Former French president Jacques Chirac has refused to testify to an inquiry into the so-called Clearstream affair.
Jacques Chirac says he is covered by presidential immunity
Judges want to know if Mr Chirac ordered a secret probe into Nicolas Sarkozy over corruption claims, before he succeeded him as president.
Allegations that Mr Sarkozy received illicit funds have been disproved.
Mr Chirac has agreed to answer questions over a separate alleged financial scandal during his time as Paris mayor, a French newspaper said.
In that investigation, a judge has asked to question the former president over investigations into a party financing affair linked to his time as mayor from 1977 to 1995, Le Parisien newspaper said.
French magistrate Alain Philibeaux is looking into allegations of fake jobs at Paris city hall, and the payment of millions of dollars of salaries and fees to members of Mr Chirac's former party, Rally for the Republic.
Mr Chirac has denied any wrongdoing.
Mr Chirac said he would not testify over the Clearstream case because he was protected by his presidential immunity.
His office said that under the constitution, he could not be made to testify on things that were "done or known during his mandate and in carrying out his functions".

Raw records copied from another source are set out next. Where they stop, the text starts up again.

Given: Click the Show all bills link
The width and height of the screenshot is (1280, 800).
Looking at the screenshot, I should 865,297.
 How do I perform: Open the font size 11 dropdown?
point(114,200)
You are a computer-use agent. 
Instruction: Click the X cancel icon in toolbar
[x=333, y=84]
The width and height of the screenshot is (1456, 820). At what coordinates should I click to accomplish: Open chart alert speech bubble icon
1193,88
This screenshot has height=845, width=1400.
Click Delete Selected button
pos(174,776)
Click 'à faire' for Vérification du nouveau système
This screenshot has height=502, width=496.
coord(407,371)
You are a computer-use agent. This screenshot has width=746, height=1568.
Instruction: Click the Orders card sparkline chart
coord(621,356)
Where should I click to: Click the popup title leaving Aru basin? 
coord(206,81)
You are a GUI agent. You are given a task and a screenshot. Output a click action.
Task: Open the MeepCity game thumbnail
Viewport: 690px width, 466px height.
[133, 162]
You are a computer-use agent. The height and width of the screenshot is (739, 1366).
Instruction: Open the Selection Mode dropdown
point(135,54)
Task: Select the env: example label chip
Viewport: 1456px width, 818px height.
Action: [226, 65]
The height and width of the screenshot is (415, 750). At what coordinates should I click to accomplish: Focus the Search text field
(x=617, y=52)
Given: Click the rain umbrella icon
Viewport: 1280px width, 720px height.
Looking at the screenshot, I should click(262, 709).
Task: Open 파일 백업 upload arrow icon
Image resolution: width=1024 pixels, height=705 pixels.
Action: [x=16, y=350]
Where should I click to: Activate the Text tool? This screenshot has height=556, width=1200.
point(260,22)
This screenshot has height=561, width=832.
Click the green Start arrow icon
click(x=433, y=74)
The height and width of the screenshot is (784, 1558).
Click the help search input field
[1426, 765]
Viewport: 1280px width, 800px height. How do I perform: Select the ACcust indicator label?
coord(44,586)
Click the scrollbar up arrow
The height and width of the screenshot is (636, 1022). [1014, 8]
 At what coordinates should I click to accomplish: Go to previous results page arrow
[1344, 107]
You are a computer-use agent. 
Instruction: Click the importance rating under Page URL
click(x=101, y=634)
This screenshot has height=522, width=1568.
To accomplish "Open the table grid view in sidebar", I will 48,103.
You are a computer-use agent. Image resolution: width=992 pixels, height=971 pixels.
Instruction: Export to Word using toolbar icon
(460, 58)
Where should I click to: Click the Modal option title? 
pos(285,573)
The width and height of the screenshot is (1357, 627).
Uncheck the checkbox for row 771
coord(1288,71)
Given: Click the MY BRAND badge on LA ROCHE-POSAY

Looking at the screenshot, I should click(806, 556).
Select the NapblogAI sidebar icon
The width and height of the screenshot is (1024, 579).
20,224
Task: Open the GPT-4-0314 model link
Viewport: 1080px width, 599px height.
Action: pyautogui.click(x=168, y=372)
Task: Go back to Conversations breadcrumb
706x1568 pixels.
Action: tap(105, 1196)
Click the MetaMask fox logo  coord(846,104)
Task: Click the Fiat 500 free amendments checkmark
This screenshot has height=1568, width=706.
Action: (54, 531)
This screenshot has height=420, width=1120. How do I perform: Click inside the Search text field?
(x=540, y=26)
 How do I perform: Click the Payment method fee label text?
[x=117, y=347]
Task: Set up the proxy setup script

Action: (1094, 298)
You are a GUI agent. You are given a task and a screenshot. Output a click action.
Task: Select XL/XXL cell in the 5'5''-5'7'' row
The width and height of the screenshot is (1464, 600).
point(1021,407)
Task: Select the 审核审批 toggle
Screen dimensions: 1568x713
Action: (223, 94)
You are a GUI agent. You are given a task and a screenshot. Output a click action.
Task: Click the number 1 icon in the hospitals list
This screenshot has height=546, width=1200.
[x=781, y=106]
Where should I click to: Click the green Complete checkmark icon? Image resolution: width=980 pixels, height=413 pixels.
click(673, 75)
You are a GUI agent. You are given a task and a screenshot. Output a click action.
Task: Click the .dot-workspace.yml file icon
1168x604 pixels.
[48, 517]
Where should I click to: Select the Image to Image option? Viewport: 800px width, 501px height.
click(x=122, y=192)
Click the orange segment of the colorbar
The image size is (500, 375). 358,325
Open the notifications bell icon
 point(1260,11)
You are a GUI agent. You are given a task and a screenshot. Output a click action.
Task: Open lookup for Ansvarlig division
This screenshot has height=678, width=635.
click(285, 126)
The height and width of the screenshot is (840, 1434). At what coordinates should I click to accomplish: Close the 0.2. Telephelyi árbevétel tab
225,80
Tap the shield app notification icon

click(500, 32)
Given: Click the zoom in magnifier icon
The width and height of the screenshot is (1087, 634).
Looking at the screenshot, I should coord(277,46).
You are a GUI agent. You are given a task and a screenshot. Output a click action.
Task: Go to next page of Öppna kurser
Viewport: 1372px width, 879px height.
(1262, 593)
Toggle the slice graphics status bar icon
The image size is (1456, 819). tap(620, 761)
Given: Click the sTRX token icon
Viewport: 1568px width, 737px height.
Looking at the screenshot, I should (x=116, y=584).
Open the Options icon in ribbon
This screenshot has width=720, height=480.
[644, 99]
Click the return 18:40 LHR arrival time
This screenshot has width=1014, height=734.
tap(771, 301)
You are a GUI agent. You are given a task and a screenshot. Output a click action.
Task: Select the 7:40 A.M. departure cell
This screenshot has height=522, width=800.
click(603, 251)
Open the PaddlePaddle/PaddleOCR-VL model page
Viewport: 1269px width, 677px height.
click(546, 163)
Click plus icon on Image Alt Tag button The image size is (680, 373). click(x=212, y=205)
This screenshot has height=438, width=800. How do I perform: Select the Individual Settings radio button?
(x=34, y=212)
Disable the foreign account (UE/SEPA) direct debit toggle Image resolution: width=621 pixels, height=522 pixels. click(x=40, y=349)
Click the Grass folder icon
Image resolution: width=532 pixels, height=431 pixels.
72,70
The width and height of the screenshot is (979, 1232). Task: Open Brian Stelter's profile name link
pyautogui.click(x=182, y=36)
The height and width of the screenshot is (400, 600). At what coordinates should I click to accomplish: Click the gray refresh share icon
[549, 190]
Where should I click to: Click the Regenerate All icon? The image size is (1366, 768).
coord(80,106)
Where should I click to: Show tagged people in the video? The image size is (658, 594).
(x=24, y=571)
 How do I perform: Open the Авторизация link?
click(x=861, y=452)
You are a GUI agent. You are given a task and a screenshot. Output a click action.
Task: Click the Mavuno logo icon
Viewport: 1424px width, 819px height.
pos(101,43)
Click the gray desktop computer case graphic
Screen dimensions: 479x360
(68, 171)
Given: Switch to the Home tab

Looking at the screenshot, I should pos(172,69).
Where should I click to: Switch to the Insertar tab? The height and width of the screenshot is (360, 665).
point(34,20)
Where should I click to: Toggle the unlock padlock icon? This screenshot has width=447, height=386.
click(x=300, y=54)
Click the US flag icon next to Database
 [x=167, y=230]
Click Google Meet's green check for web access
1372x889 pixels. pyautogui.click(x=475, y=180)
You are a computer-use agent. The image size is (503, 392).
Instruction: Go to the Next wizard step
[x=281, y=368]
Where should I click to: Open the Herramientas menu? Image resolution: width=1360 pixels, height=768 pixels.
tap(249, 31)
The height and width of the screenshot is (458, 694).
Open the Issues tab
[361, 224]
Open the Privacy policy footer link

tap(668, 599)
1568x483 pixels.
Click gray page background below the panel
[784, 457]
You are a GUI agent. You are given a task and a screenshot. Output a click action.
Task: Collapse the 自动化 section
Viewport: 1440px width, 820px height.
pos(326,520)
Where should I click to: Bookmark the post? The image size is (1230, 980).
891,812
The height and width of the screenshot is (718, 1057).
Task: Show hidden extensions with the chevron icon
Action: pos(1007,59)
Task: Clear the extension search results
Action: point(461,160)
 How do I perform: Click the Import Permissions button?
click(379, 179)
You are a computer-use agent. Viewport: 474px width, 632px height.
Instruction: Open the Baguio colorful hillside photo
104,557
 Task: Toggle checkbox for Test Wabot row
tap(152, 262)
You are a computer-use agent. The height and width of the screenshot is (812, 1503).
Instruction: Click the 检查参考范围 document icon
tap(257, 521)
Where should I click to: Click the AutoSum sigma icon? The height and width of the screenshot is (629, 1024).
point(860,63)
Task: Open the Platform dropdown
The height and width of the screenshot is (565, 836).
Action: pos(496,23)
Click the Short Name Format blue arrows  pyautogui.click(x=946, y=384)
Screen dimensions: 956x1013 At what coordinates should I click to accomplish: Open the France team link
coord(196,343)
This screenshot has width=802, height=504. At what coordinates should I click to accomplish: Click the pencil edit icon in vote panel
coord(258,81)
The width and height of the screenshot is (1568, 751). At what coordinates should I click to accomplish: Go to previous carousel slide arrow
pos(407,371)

The statement added that the former president was ready to answer any questions about cases that predated his term in office.
The Clearstream affair, which transfixed France a year ago, centres on claims that a number of prominent political and business figures benefited from illegal commissions paid as part of a big arms sales contract to Taiwan.
The claims have since been shown to be completely false.
But the BBC's Hugh Schofield in Paris says the interest lies in the fact that among the names on the faked account list at the Clearstream Bank of Luxembourg was that of France's president - then interior minister - Nicolas Sarkozy.
The allegation concerning Mr Chirac is not that he was in any way involved with the scam but that having learned of it, he may have set up an intelligence inquiry to see if the claims against Mr Sarkozy were true.
At the time relations between the two men were tense and Mr Chirac was not believed to be in favour of Mr Sarkozy's presidential candidacy.
The allegation is that he was fishing to see if there was something that might be held against Mr Sarkozy, according to our correspondent.